Studies in Leadership: Leadership and Democratic Action

By Alvin W. Gouldner | Go to book overview

Criteria for Political Apathy1

BY DAVID RIESMAN AND NATHAN GLAZER

AMONG THOUGHTFUL people today there is increasing discussion of political apathy. The discussion of apathy--and its converse, the "responsibility of the citizen"--has overflowed the boundaries of traditional political science and become the concern of the sociologist, the psychiatrist, the social psychologist, and, recently, the atomic scientists. From Gosnell's studies of nonvoting to the recent interest in the "no-opinion vote" in public opinion polls, from Middletown to recent studies of participation in voluntary associations, we have become increasingly aware that many millions of Americans remain aggressively unattached to the political events and discourse of their locality, their nation, and the world; that millions of others pay only casual attention; and that millions more only observe the game of politics as they would a horse race. Yet during recent decades politics has become increasingly important as a mode of conscious manipulation of the social environment; and complaints arise that people begin to flee from politics just when politics matters most for them.

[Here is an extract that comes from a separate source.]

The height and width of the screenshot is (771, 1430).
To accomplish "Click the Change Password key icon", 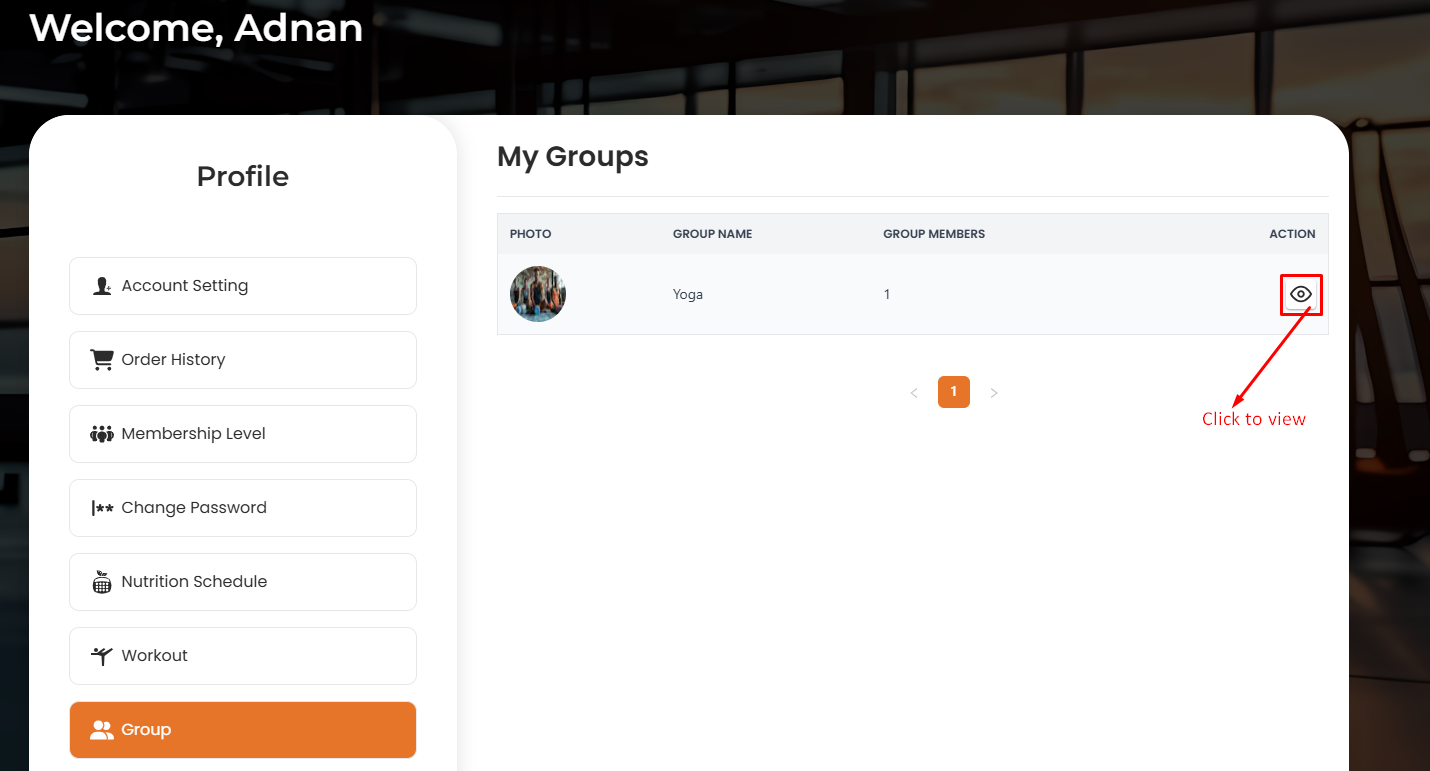I will pyautogui.click(x=101, y=507).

It is not easy to separate from current complaints about political apathy those themes which represent old problems--for instance, traditional middle-class concern with lower-class indifference to politics

____________________
1
The research project on character and political apathy in America of which this previously unpublished article is one outcome has been conducted by the senior author under the auspices of the Yale University Committee on National Policy. We are very much indebted to the Committee, and to the Carnegie Corporation which financed the work, for the opportunity to pursue these inquiries. This article has been read in an earlier version by a number of friends who made many helpful suggestions. We would like to express our appreciation particularly to Professors Reuel Denney and Herman Finer of the University of Chicago, and Dr. Henry M. Paechter of New York City, for their very careful and critical readings.